Taralga is a circa $250 million project with development approval and will have an installed capacity of 106.8 MW. This will be Santander’s first wind project in Australia.
 
David Swindin, Santander Head of Credit Markets Asia-Pacific said “We have been working with CBD for some time on this exciting project. It is one of the few shovel ready projects in Australia with an off-take agreement. Since 2005, Santander has actively developed projects, provided advice, raised third party funds (equity and debt) and invested proprietary equity in renewable energy transactions accounting for more than 900 MW. CBD have impressed us with their professionalism and entrepreneurship and we are in the process of evaluating other projects they have brought to us.”
 
The project partners are well advanced in raising the debt required and finalising arrangements with the preferred turbine supplier.
 
When completed in 2014, Taralga would generate 300 GW hours a year of renewable energy, which would be the equivalent of meeting the annual energy need of 40,000 homes.

 
 

 
 

FOR FURTHER INFORMATION:
Mr Gerry McGowan
Managing Director, CBD Energy Limited
OR, Mr Carlo Botto
CBD Head of Strategy, Tel +61 400 926 340
OR, in the United States
Mr James Greer, Senior Vice President, US Development & Investor Relations
Tel (917) 714 4791
 
Media inquiries: Ian Westbrook, +61 407 958 137, ian@westbrookfin.com.au
 
About CBD Energy (ASX:CBD), http://www.cbdenergy.com.au/
 
CBD, who recently announced merger plans with Westinghouse Solar, Inc. (NASDAQ:WEST), is Australia's emerging leader in renewable energy, enabling the efficient use of renewable energy for utilities, businesses and households through operations in wind, solar, energy storage and engineering. It has become one of the largest non-utility suppliers and installers of solar energy generation equipment for both large- and domestic-scale operation in Australia. Utilizing its globally-competitive supply chain, CBD is also currently developing and profitably installing solar projects in Europe and Southeast Asia, both directly and through joint ventures.
 
About Banco Santander, http://www.santander.com
Banco Santander is a retail bank based in Spain and present in ten major markets.
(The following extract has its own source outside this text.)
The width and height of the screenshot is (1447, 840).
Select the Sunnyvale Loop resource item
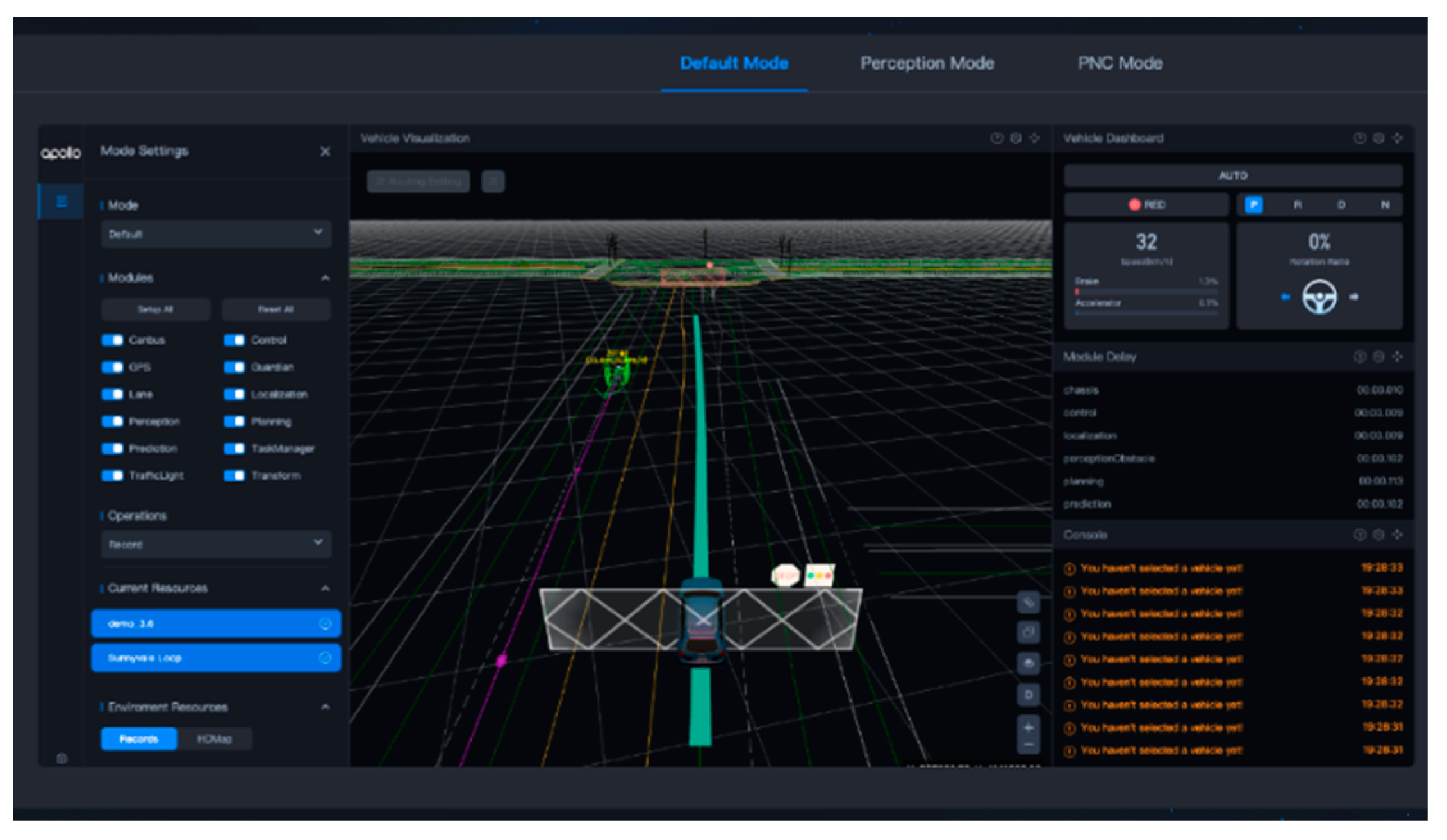[x=215, y=658]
It is the Eurozone’s leading bank and is among the top 15 financial institutions worldwide in terms of market capitalisation, with more than €50 billion at the close of 2011. Founded in 1857, Banco Santander manages €1.383 billion in funds for more than 102 million clients through its network of 15,000 offices. With 3.3 million shareholders and 193,000 employees, the bank is the leading financial institution in Spain and Latin America, and holds important positions in the United Kingdom, Portugal, Germany, Poland, and the north eastern United States. In addition, its Consumer Finance division operates through Scandinavia and other European countries. Its shares are listed on the stock markets of Spain, New York, London, Lisbon, Mexico, Sao Paulo, Buenos Aires, and Milan, and are featured on 62 different indices.